余敬回到府衙的时候,正好碰上谢君乘出来,忙收拾好灰头土脸的神态行礼。
谢君乘知道余敬在恼什么,这人和康王一样的想法,等着回京以后得到封赏,才花诸多心思和这一堆死尸共处这么多天。谁曾想皇命朝令夕改,做了这么多如今竟派不上用场了,余敬还得立刻处理好这些,跟康王一同入京。
谢君乘只夸了他几句苦劳,就放走一肚子憋屈的余知州。
青尧撇着嘴说:“公子难得不趁机揶揄他几句,算他今天命好。”
“他肯定在康王那里也受了气,本公子今日兴致好。
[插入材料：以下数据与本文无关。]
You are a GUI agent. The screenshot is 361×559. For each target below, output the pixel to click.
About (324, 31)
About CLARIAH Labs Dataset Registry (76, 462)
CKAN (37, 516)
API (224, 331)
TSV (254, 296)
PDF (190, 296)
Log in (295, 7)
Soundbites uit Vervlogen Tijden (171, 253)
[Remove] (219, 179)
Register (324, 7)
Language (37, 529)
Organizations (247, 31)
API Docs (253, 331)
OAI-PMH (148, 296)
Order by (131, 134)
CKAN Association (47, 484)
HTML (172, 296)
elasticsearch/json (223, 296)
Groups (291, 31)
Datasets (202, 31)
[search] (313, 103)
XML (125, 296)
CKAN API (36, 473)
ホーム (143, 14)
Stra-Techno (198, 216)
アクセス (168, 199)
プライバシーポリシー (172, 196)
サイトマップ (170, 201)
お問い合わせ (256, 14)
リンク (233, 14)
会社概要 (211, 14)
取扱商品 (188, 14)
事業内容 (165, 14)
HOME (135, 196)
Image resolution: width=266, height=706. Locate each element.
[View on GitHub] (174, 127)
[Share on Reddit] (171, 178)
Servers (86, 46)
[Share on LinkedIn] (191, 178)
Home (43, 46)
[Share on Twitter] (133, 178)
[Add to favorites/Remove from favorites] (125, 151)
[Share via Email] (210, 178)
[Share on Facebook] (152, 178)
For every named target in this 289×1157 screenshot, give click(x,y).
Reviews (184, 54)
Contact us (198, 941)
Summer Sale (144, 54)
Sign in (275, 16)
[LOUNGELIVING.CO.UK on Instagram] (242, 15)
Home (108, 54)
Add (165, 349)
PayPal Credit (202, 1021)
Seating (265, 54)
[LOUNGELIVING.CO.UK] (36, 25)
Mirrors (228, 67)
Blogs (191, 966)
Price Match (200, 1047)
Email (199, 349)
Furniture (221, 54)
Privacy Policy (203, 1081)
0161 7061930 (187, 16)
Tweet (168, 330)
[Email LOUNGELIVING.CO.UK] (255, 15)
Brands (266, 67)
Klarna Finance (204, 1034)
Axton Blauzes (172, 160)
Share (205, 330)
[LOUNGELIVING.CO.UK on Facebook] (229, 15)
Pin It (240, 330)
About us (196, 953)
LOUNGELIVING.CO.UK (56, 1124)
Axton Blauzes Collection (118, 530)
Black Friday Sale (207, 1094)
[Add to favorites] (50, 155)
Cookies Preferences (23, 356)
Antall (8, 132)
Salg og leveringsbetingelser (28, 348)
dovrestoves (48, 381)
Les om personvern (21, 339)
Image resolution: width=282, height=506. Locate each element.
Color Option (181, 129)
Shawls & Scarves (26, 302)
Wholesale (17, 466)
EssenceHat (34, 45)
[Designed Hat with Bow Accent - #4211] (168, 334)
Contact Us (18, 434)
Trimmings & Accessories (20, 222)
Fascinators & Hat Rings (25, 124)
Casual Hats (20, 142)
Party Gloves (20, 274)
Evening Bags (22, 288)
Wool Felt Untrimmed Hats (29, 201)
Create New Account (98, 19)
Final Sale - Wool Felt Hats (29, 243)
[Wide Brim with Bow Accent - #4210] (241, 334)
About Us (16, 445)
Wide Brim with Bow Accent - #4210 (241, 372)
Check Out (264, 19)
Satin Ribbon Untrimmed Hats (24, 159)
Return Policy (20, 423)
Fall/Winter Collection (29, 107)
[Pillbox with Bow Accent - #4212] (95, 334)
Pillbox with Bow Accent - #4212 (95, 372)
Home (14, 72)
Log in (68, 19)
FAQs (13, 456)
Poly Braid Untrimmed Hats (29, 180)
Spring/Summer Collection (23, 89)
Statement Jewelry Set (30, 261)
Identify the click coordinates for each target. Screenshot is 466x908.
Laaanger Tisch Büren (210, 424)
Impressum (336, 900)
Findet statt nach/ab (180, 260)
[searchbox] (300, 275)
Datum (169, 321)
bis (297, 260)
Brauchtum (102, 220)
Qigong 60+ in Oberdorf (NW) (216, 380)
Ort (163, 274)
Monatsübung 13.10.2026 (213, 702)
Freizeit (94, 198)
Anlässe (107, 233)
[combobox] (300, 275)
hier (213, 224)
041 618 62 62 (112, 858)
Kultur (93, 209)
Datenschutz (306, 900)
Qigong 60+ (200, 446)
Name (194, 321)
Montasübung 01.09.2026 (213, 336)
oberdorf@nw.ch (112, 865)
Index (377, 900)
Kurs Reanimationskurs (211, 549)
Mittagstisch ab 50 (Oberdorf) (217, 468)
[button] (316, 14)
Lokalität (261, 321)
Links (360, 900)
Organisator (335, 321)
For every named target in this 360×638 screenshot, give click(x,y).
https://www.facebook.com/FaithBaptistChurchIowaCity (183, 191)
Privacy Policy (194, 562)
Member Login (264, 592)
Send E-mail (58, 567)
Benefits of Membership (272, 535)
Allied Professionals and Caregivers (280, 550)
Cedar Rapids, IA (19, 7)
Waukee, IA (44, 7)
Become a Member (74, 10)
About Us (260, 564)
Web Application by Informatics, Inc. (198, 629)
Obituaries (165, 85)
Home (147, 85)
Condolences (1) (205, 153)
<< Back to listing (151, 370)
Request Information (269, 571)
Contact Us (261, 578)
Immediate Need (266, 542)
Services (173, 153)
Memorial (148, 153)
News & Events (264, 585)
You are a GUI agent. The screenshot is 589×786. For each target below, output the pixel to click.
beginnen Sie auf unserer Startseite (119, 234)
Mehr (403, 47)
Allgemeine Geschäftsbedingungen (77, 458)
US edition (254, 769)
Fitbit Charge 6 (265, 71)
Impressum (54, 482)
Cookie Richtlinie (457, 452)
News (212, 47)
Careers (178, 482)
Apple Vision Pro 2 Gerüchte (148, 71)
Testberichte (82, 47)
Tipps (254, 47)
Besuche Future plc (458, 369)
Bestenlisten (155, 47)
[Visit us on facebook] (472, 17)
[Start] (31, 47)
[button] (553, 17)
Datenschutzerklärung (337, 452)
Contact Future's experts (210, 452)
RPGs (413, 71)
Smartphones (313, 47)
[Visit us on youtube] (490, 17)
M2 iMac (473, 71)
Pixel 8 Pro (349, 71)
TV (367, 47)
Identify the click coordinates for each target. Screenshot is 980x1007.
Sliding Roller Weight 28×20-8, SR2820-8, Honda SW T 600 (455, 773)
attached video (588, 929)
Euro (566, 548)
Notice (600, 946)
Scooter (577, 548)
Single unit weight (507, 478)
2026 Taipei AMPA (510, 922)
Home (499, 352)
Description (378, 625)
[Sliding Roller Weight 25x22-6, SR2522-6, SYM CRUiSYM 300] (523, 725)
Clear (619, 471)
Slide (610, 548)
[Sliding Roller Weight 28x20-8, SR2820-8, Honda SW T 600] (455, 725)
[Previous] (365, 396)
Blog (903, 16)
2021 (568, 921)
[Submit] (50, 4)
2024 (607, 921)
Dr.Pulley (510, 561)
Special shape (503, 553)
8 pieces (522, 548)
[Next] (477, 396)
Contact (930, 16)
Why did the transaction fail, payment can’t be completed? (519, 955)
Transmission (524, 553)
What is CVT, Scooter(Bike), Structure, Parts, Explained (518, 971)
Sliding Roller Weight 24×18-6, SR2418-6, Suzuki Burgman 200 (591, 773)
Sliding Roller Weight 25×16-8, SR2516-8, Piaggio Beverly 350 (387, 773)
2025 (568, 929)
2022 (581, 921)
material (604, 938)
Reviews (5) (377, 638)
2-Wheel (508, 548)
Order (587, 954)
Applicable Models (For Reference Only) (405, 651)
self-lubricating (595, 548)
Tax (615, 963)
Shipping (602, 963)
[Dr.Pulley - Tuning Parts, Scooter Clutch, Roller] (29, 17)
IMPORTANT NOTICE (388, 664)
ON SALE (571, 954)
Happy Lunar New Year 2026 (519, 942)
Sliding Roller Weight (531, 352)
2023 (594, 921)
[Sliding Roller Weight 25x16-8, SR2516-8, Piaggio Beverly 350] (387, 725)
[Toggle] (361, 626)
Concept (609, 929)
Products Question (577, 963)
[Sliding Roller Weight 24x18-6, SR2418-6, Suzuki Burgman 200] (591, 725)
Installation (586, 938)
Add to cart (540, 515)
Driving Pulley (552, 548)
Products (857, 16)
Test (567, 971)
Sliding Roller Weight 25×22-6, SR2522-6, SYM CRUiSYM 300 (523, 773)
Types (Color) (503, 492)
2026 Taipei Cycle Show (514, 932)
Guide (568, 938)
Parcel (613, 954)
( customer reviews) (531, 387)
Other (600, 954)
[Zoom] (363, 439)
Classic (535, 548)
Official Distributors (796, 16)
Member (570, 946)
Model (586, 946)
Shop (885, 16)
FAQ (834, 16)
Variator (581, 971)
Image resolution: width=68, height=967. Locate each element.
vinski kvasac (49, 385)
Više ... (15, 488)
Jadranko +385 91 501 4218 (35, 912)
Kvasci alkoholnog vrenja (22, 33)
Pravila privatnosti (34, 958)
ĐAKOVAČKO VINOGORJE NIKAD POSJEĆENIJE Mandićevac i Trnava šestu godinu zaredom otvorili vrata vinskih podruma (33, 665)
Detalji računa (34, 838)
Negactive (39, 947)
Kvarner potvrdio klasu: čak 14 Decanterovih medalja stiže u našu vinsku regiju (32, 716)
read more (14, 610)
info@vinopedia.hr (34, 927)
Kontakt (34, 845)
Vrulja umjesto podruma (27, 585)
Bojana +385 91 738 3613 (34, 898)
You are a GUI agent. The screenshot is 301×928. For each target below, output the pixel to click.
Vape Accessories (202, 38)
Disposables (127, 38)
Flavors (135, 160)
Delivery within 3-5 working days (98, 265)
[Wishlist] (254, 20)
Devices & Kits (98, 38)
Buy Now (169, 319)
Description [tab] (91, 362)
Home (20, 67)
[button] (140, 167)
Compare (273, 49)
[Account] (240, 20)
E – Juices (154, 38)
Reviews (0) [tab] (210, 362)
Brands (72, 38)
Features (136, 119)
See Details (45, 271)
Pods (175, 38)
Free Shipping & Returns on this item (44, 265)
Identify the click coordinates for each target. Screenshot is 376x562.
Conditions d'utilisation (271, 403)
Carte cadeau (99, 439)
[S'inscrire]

”谢君乘挑起一角车帘,忽觉深秋将过,寒意更浓,“更何况,回京路上,那一位还需要他安排照料,何必再让他不痛快。”
“公子能提点他小心办事就好。我发现,原先在余大人后边跑腿的那个,之后都不见了踪影。”
谢君乘往青尧那一脸得意泼了一盆冷水:“我也有一事需要你去跑腿,若办不好,你和他的下场一样。”
青尧顿时升起一丝不好的预感。
“康王不想张扬,又要藏好她,我不便见得太多,坏了康王的好事。这一路上,你,替我多去瞧瞧。”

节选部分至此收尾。